Managing possible side effects from prostate cancer
The earlier start you get managing any side effects from a disease has been shown to help patients live longer, better lives. When treating a chronic disease such as prostate cancer, side effects are likely to happen. Whether from surgery or radiation, urinary and sexual issues can arise after these treatments are given.
How severe or how long they may last can vary significantly between men. A man’s best bet is to discuss possible side effects with his doctor at the beginning of his diagnosis. Before undergoing prostate cancer treatment, being aware of physical or mental changes that can occur will equip a man with knowing what to expect and what can be done to manage them. Men who tend to do the best in surviving prostate cancer and handling possible side effects, are generally well-informed and have done their homework to understand the impact of each treatment on the quality of his life.
· Erectile dysfunction
Almost all men who undergo a radical prostatectomy will experience erectile dysfunction (ED). But fortunately, most men will begin to regain sexual function with six months. Men who are treated with radiation often have no initial ED, but over the next several months to years later this problem may happen.
Any man experiencing ED as a side effect of prostate cancer treatments should let his doctor know. There are several oral prescription medications for ED which include sildenafil (Viagra), tadalafil (Cialis), and vardenafil (Levitra). These medications relax the muscles in the penis allowing blood to rapidly flow in to cause an erection. On average, the drugs about an hour to begin working; the erection-boosting effects of sildenafil and vardenafil last about 8 hours, tadalafil lasts about 36 hours. About 75% of men who undergo nerve-sparing prostatectomy or more precise forms of radiation therapy have reported successfully achieving erections after using these drugs.
However, these drugs are not for everyone. Other options to consider might be the use of a vacuum constriction device, which includes a pump that draws blood into the shaft of the penis to create an erection. Another option is an injection of medication directly into the penis to produce an erection. There are also penile implants which are surgically implanted. These penile prostheses allow for more spontaneity and provide more predictable results.
· Urinary side effects
Urinary side effects are not unusual especially after undergoing radical prostatectomy. Many men may develop some degree of urinary incontinence and will need to wear protective pads to absorb urine leaks as they recover. Usually it takes up to six months to regain continence although some men may need more time. Radiation can also be a cause of urinary issues as it will irritate the tissues of the urinary tract and may cause painful urination.

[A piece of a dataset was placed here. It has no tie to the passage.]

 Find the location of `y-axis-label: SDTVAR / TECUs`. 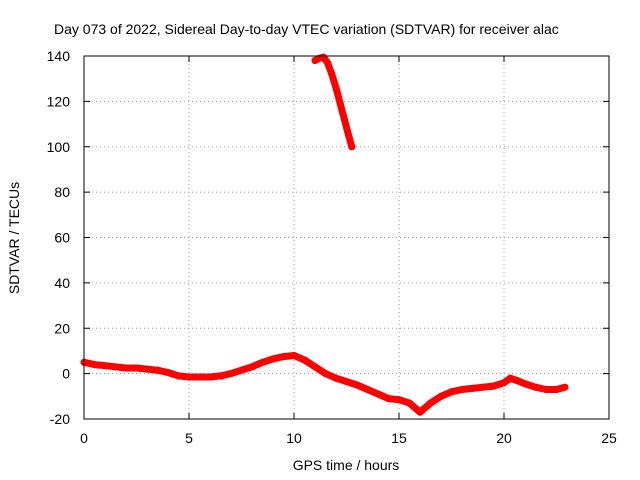

y-axis-label: SDTVAR / TECUs is located at coordinates (14, 238).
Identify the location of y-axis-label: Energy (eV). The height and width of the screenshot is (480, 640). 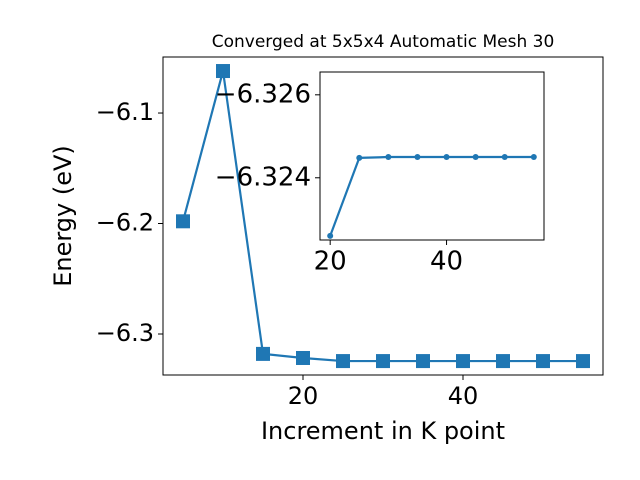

To help with incontinence, limit fluid intake (especially in the evening), avoid caffeine and alcohol, and schedule regular bathroom trips to avoid rushing to urinate. Many doctors recommend pelvic floor exercises or Kegels to help strengthen the muscles used to stop and start urination.
Other treatments for urinary side effects might include prescription medications that relax the bladder for men who experience painful urination, difficulty in emptying the bladder, or an increased urge to urinate.
For men who undergo external-beam radiation, they may have side effects of diarrhea, rectal bleeding and painful or difficult bowel movements. These symptoms usually require symptomatic treatment such as anti-diarrheal medication.
Men who continue to have bothersome urinary side effects persisting more than a year (affects a minority of men), they should ask their doctor about how to treat these lingering problems. Men do not have to live with their urinary incontinence and if they don’t speak up and let their doctor know about it, they will end up suffering in silence.
· Fertility side effects
Men wanting to father a child after treatment for prostate cancer should strongly consider sperm banking for their best chance of fertility. Semen containing sperm is frozen in liquid nitrogen and, although the cells are technically alive, all cellular activity ceases. After thawing, up to 50% of sperm will regenerate and can be used for artificial insemination.
Another alternative to sperm banking is extracting sperm directly from the testicles. After harvesting sperm for testicular tissue, a single microscopic sperm is injected into a single microscopic egg. If an embryo forms, it is implanted into the woman’s uterine wall and allowed to grow.